(Data items)
::::::
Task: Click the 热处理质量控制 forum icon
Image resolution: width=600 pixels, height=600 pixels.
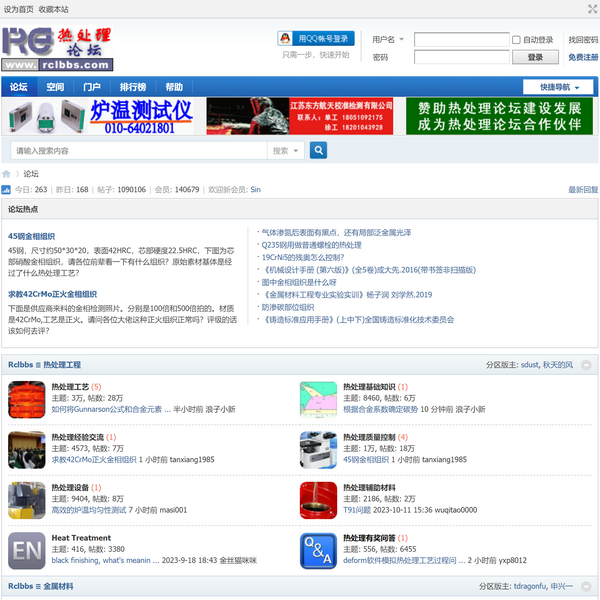Action: [x=318, y=448]
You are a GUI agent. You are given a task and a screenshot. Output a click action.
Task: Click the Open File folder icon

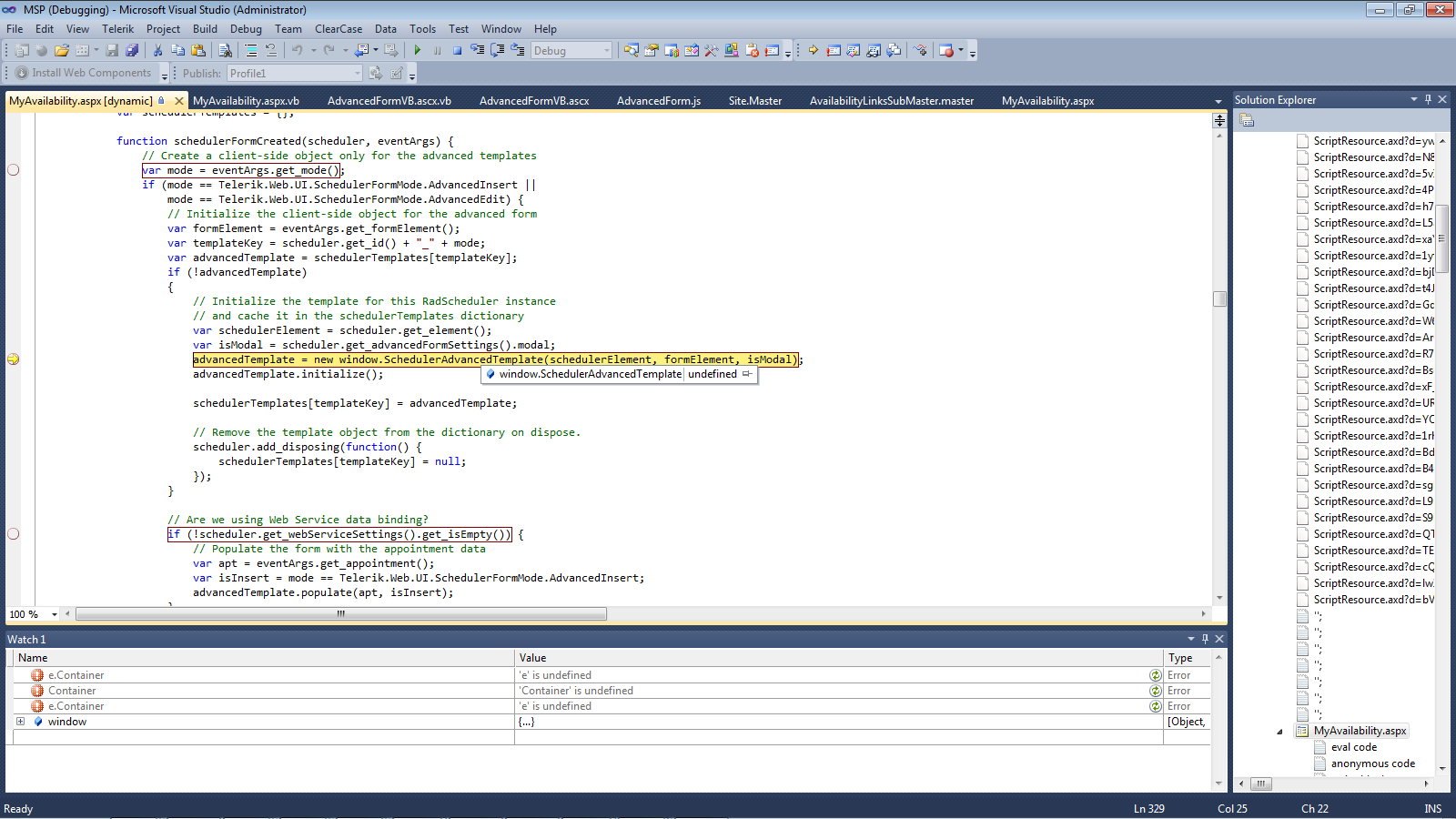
::::::
**Challenge**
Please report each line of the entries above that contains the string "icon". Copy every such line in full.

**Finished exercise**
Task: Click the 热处理质量控制 forum icon
Task: Click the Open File folder icon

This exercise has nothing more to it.